I'm kind of in awe at how badly you messed up that connector. It's supposed to be a ZIF (zero insertion force) connector. At no point should you be physically pulling or pushing at the connector. Just flip up the latch (or sometimes there is a piece that you have to push out with a small tool, that takes more effort but still should not require force, I think those particular 2 are of the flip up kind though), gently pull the ribbon out, gently push it all the way in, and flip the latch back down. What did you do to rip it clean off the board like that? Did you forget to flip up the latch or something?

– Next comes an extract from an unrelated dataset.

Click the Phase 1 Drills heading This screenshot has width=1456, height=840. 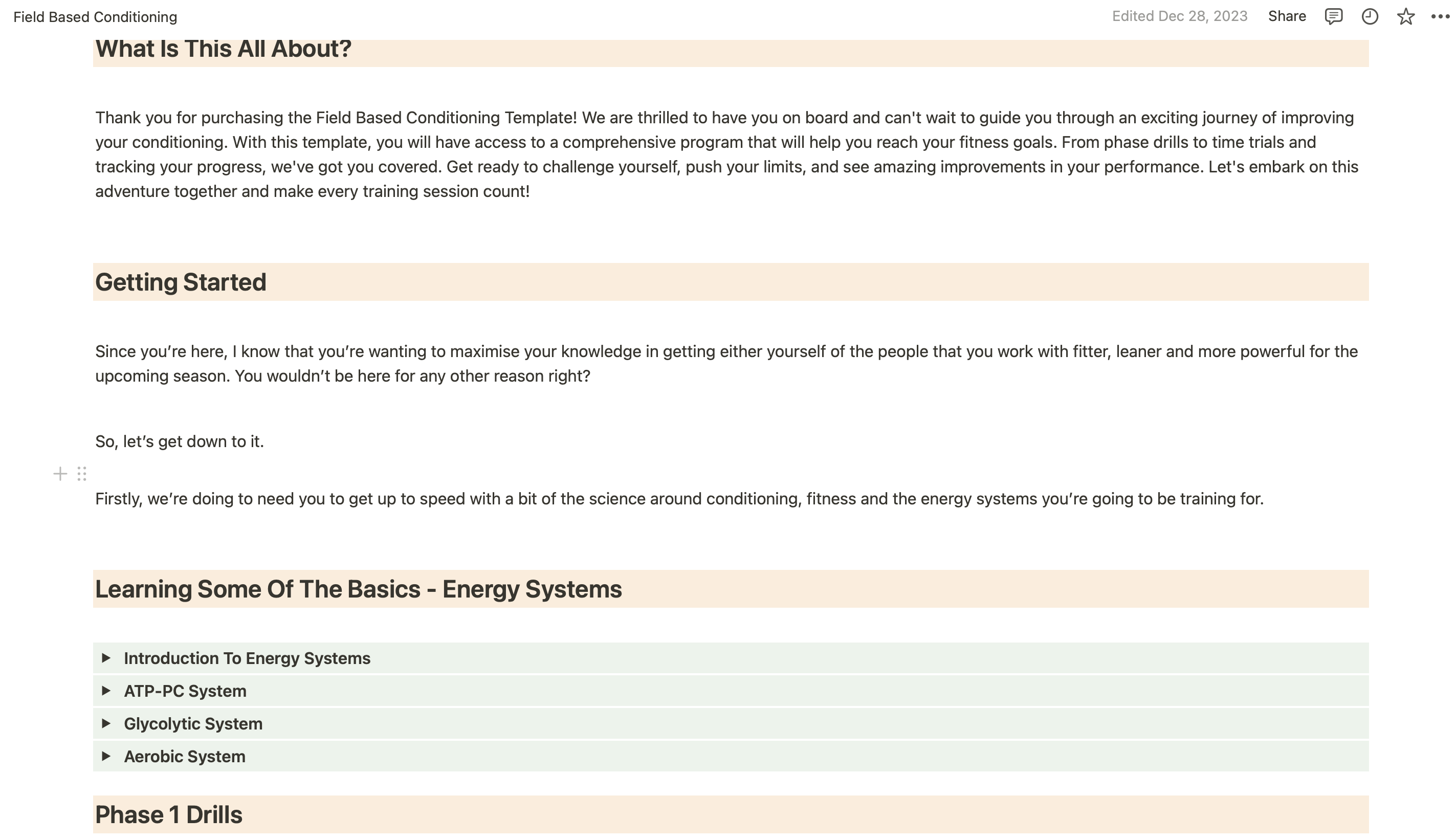[168, 814]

When I opened up my left JoyCon to do the foam connectivity fix, I was super worried about damaging the ribbon cables knowing they are fragile, but that was never an issue. Instead, I damaged the battery connector on the board, not knowing it came apart in two halves, I thought it just pushed onto pins from the side so I pulled at it and pulled both plastic pieces off the pins, one of the pins then broke and I scoured eBay for months for a faulty left JoyCon with good board for a good price with international shipping, and eventually found one with a faulty stick click from Germany for like €15 including shipping which I bought, since I didn't feel comfortable soldering the battery directly to the board.

But with ribbon cables, there are pretty much only a couple of ways the cable can latch in place, the latch itself can sometimes be damaged easily, but ripping the entire connector off the board? I've never seen that. I honestly wonder what you did to cause that.